Reproduce the entries word for word, from the line containing "This screenshot has height=318, width=394." through the end of the entries, with both ends included. Leave the pictures out of your copy.

START DATA SUPPLIED

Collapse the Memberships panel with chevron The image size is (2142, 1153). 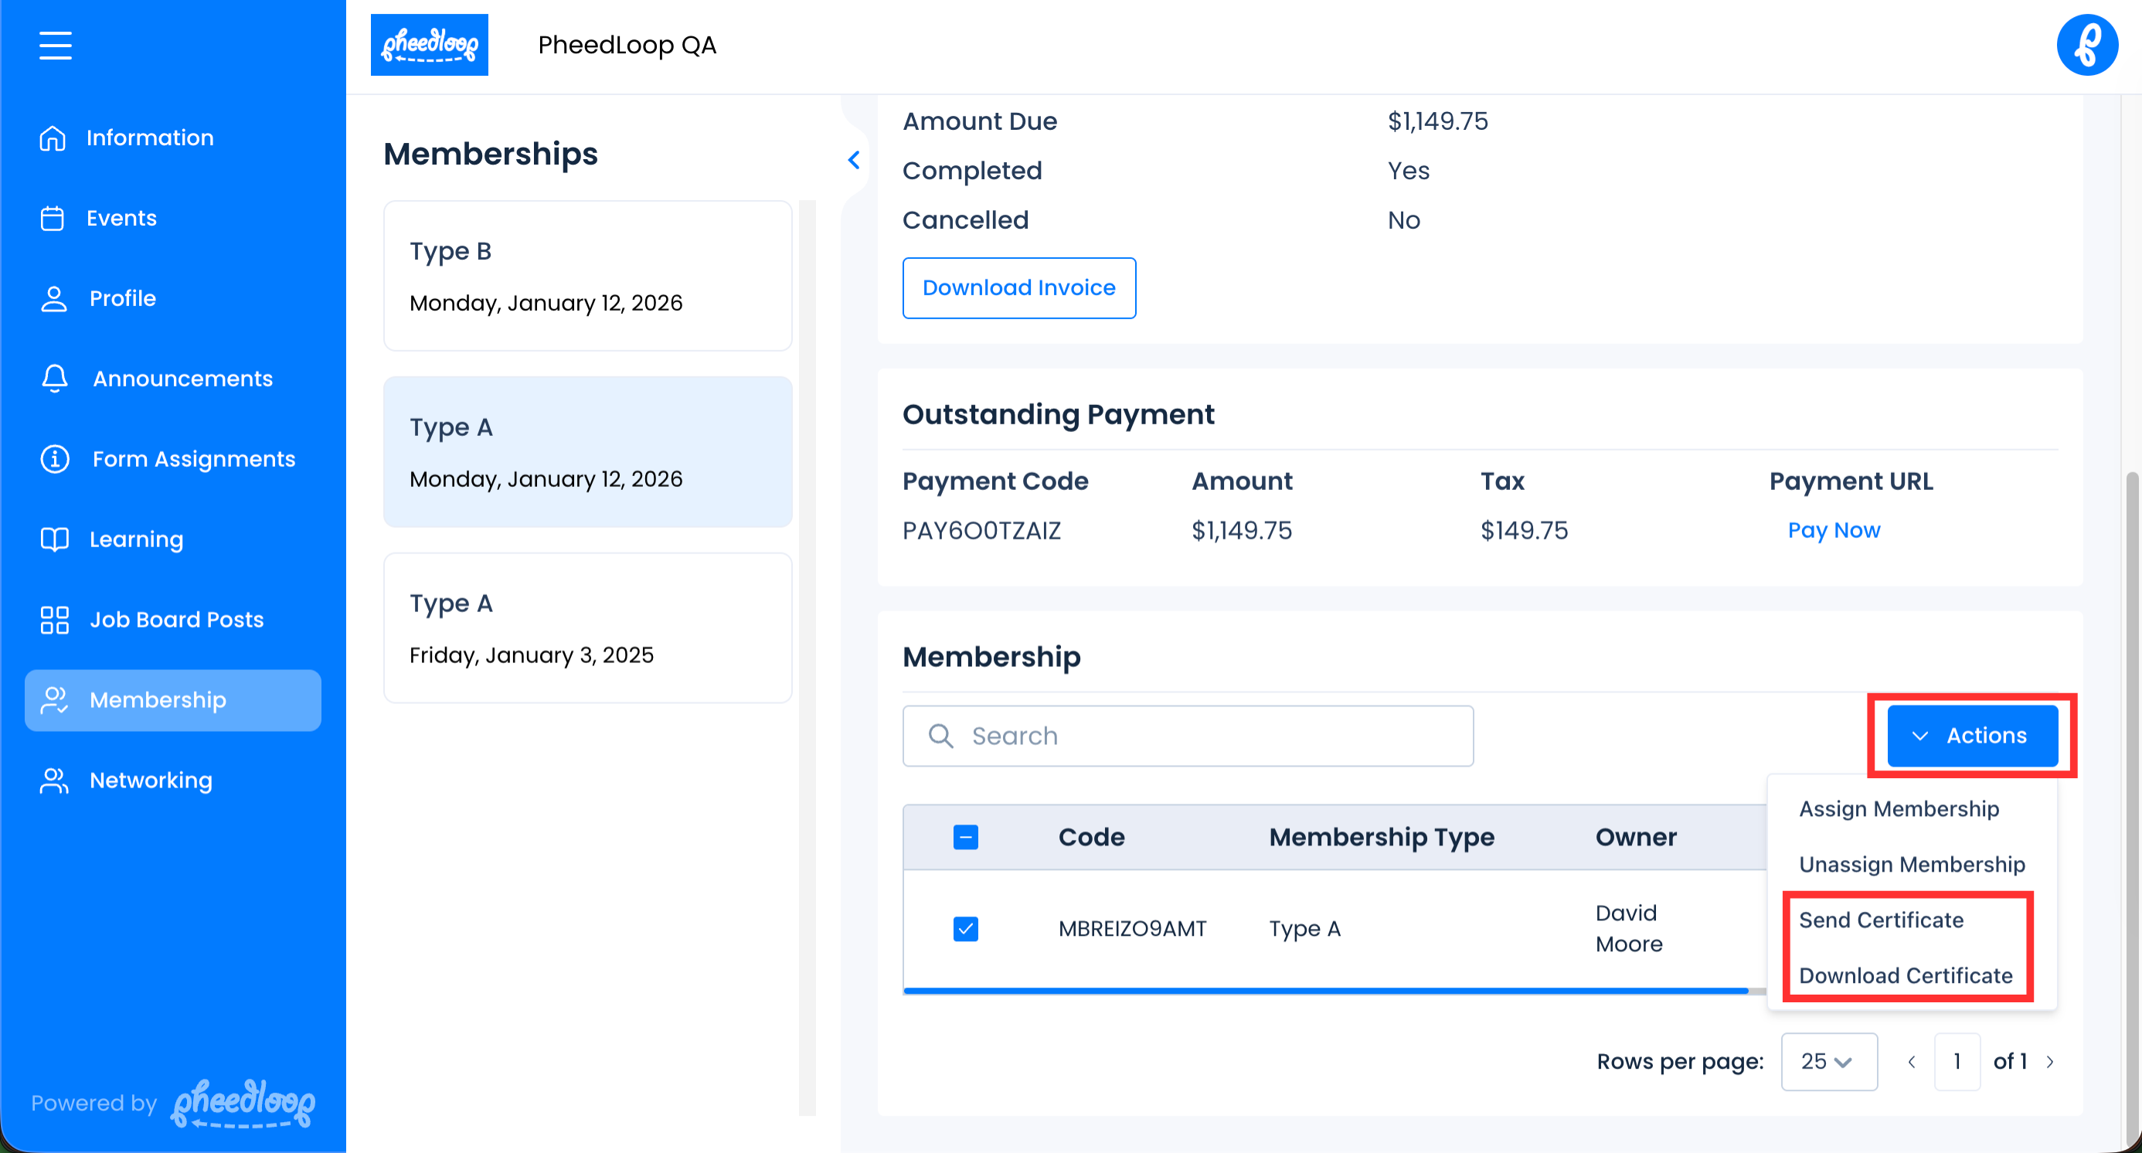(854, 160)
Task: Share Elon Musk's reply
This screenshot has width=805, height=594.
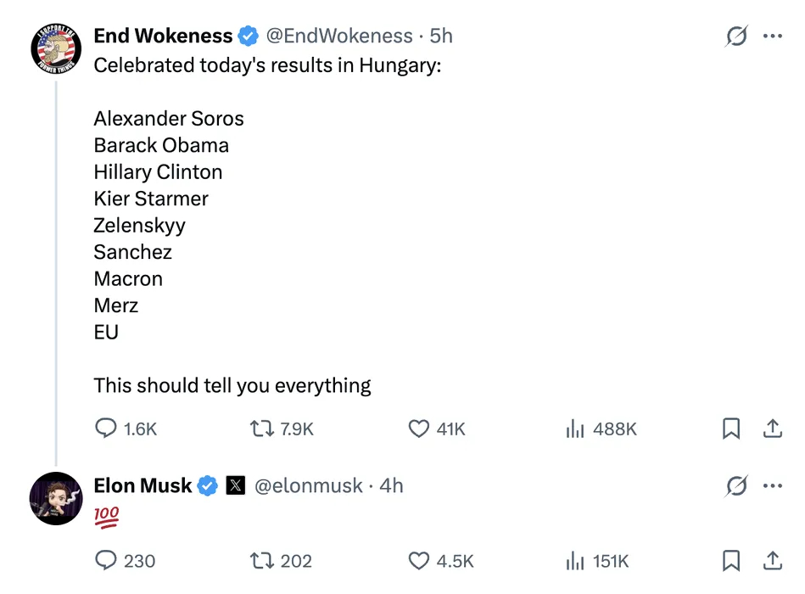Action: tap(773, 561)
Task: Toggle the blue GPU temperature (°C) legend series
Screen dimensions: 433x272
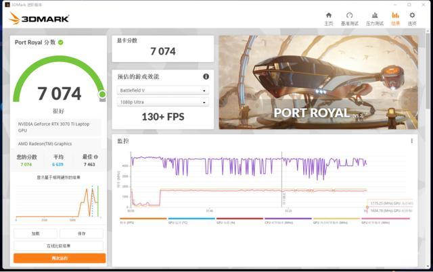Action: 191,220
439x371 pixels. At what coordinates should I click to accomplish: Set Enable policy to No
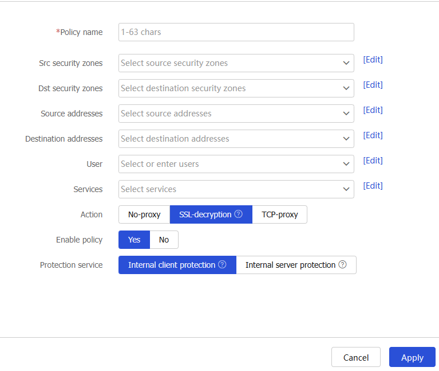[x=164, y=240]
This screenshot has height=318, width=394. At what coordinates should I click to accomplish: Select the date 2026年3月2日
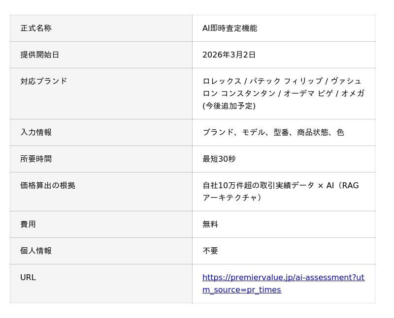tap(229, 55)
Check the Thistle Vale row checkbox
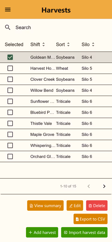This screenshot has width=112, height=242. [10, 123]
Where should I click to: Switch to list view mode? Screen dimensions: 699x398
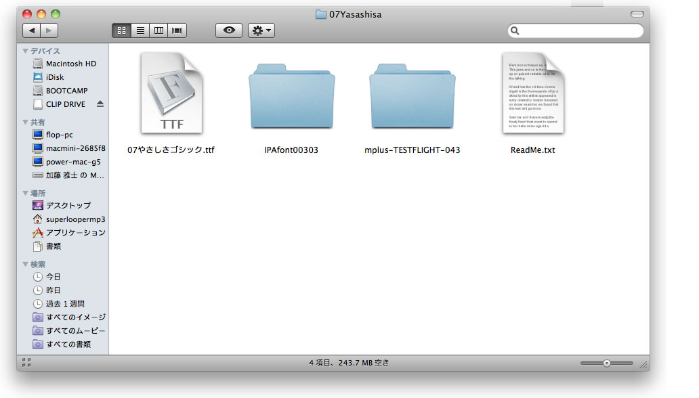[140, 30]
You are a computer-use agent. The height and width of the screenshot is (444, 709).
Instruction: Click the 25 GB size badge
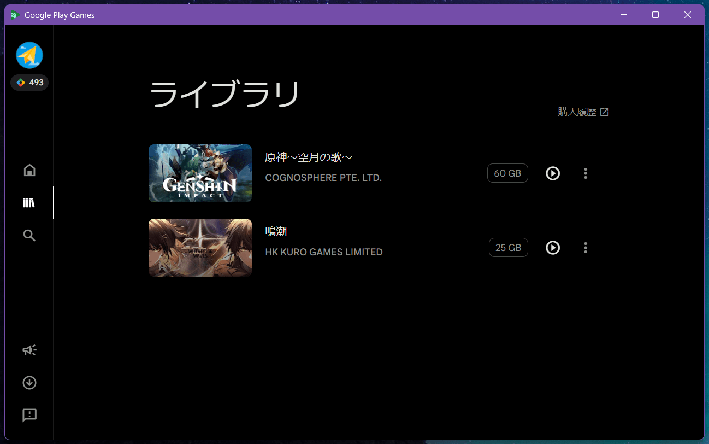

END DATA SUPPLIED

> **SOLUTION TO THIS TASK**
This screenshot has height=318, width=394. At what coordinates should I click to accomplish: Select the date 2026年3月2日
tap(229, 55)
Check the Thistle Vale row checkbox
This screenshot has width=112, height=242. [10, 123]
Where should I click to: Switch to list view mode? Screen dimensions: 699x398
[140, 30]
You are a computer-use agent. The height and width of the screenshot is (444, 709).
Instruction: Click the 25 GB size badge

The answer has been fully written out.